Increased morphine analgesia and reduced side effects in mice lacking the tac1 gene.

BACKGROUND AND PURPOSE

Although morphine is a very effective analgesic, its narrow therapeutic index and severe side effects limit its therapeutic use. Previous studies indicated that the pharmacological responses of opioids are modulated by genetic and pharmacological invalidation of tachykinin receptors. Here we address the role of substance P and neurokinin A, which are both encoded by the tachykinin 1 (tac1) gene, as modulators of opioid effects.

EXPERIMENTAL APPROACH

The analgesic and side effect potential of morphine was compared between wild-type and tac1 null mutant mice.

KEY RESULTS

Morphine was a more potent analgesic in tac1 null mutant mice, that is, in the absence of substance P/neurokinin A signalling. Interestingly, the most serious side effect of acute morphine, that is respiratory depression, was reduced in tac1(-/-) animals. Comparing the addictive potential of morphine in wild-type and knockout animals we found that morphine preference was similar between the genotypes. However, the aversive effect of withdrawal precipitated by naloxone in morphine-dependent animals was significantly reduced in tac1 knockout mice.
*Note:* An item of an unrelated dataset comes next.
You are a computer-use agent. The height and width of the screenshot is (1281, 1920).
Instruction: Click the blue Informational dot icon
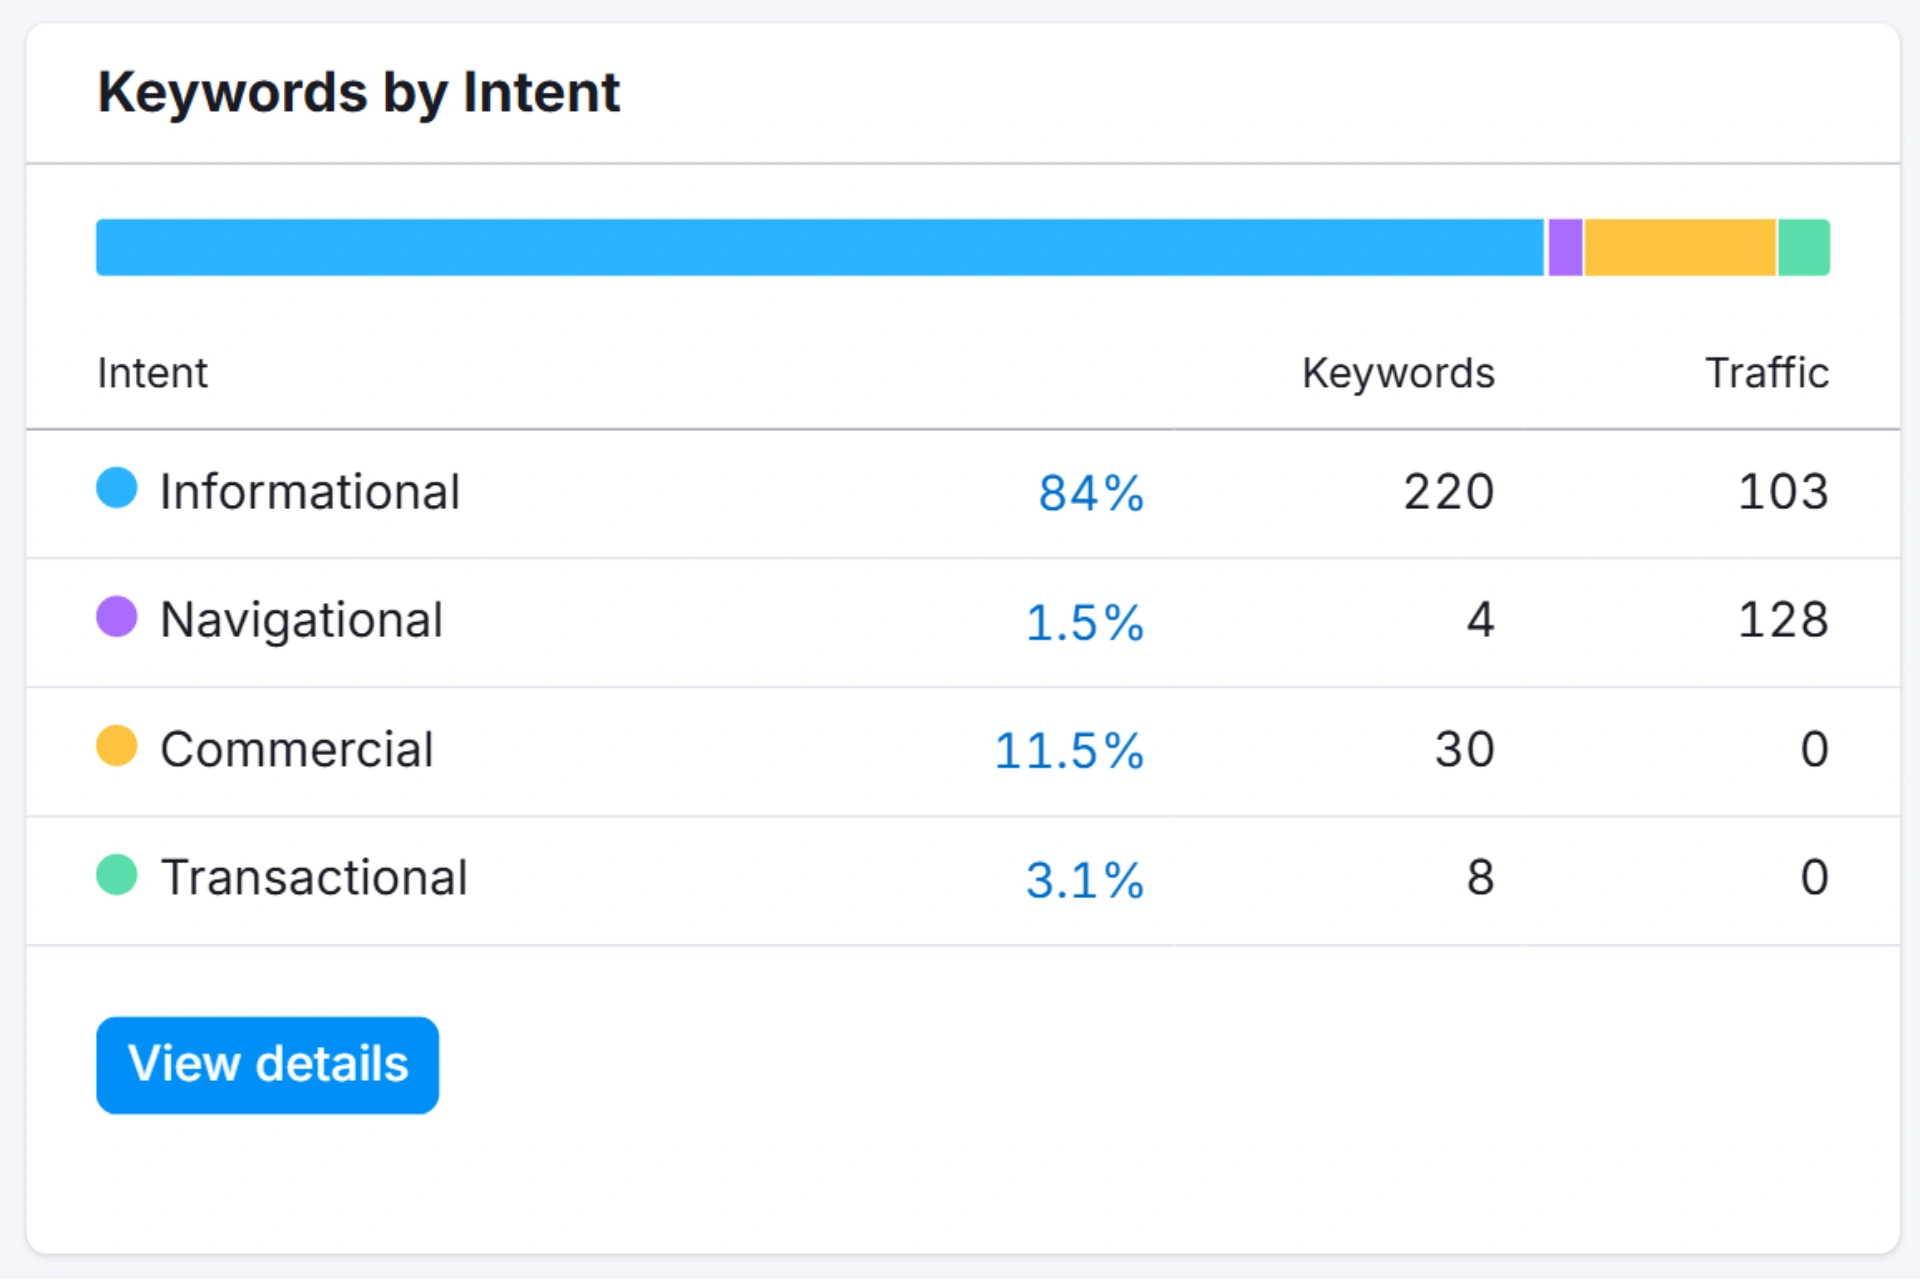coord(117,488)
Behavioural sensitization, the underlying mechanism of addiction, was also significantly lower in tac1(-/-) mice.

CONCLUSION AND IMPLICATIONS

The analgesic potential of morphine was increased in tac1 knockout mice. In contrast, both the ventilatory suppressing effect and the addictive potential of morphine were reduced. These results suggest that reducing activity of the tachykinin system may be a possible strategy to improve the pharmacological potential of morphine.